Directive => Turn the lines of the items below into a Markdown table with the columns Row and Line, starting at the line with "Task: Select the Cozy 30-Year Home title" and ending with the line with "Action: coord(532,365)", both included. Skip blank lines and leave out the pictures.

***** Entries shown *****

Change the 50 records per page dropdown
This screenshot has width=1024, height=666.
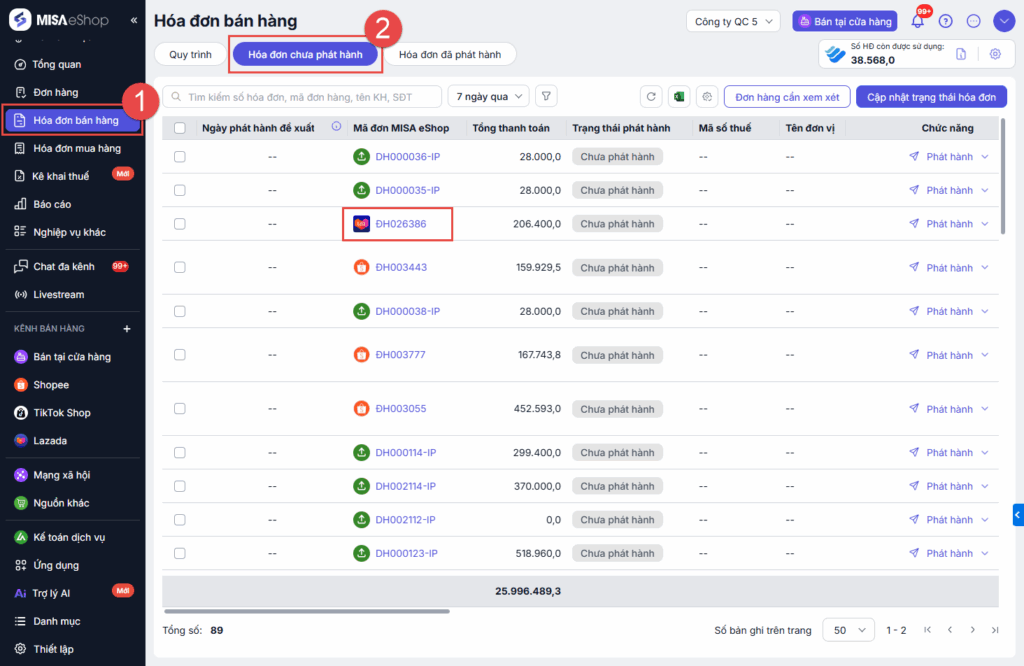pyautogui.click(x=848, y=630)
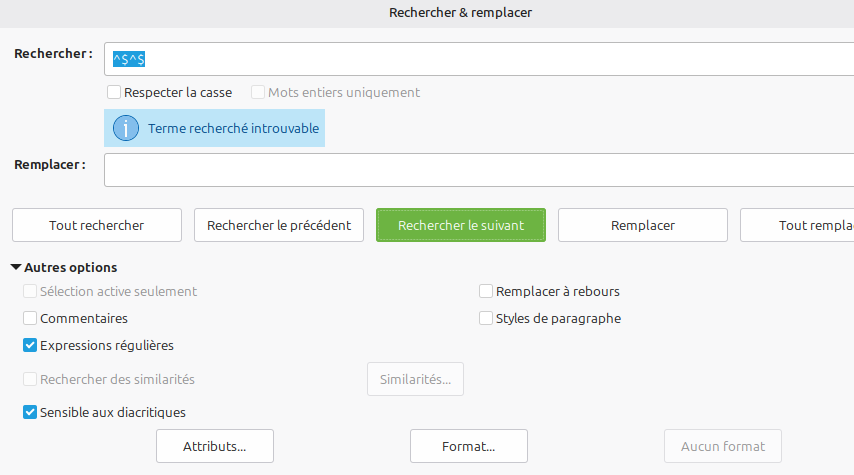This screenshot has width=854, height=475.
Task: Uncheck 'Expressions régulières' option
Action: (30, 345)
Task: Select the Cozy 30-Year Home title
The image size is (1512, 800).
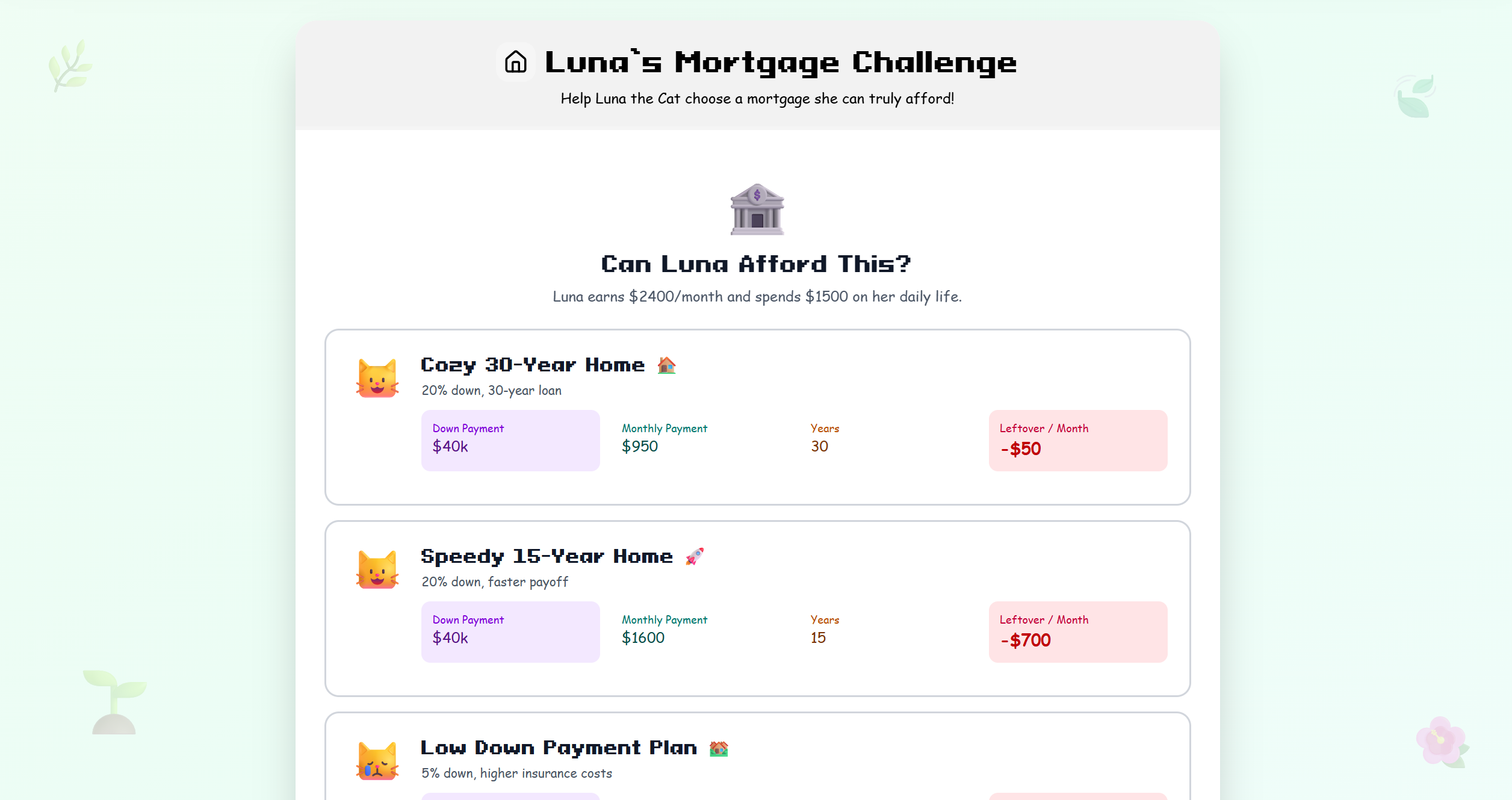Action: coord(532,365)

*****
***** Entries shown *****

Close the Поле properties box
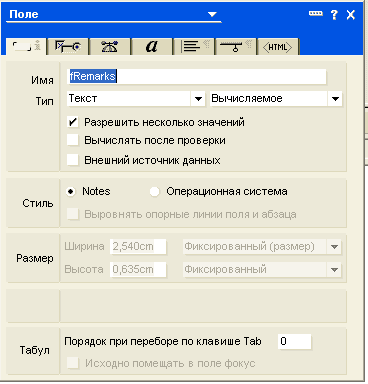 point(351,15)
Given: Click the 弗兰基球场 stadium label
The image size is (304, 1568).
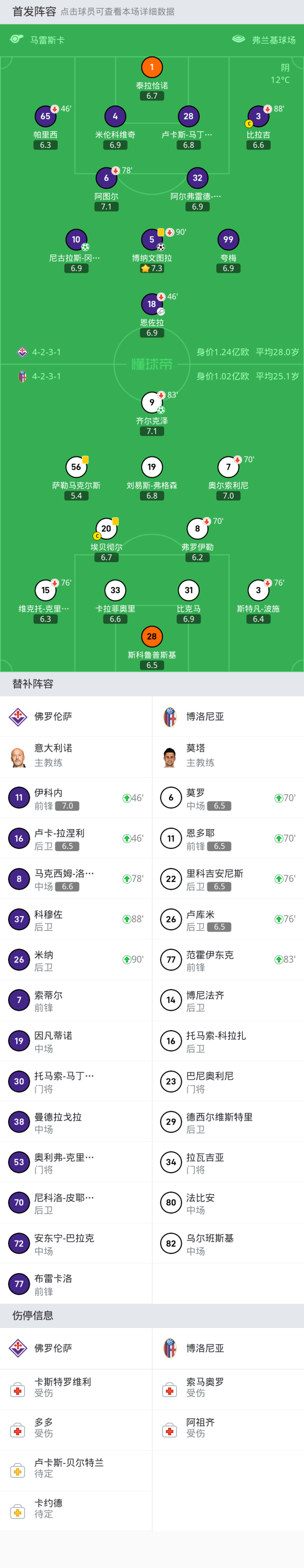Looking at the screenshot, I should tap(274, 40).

*****

Answer to the exercise =>
| Row | Line |
|---|---|
| 1 | Task: Select the Cozy 30-Year Home title |
| 2 | The image size is (1512, 800). |
| 3 | Action: coord(532,365) |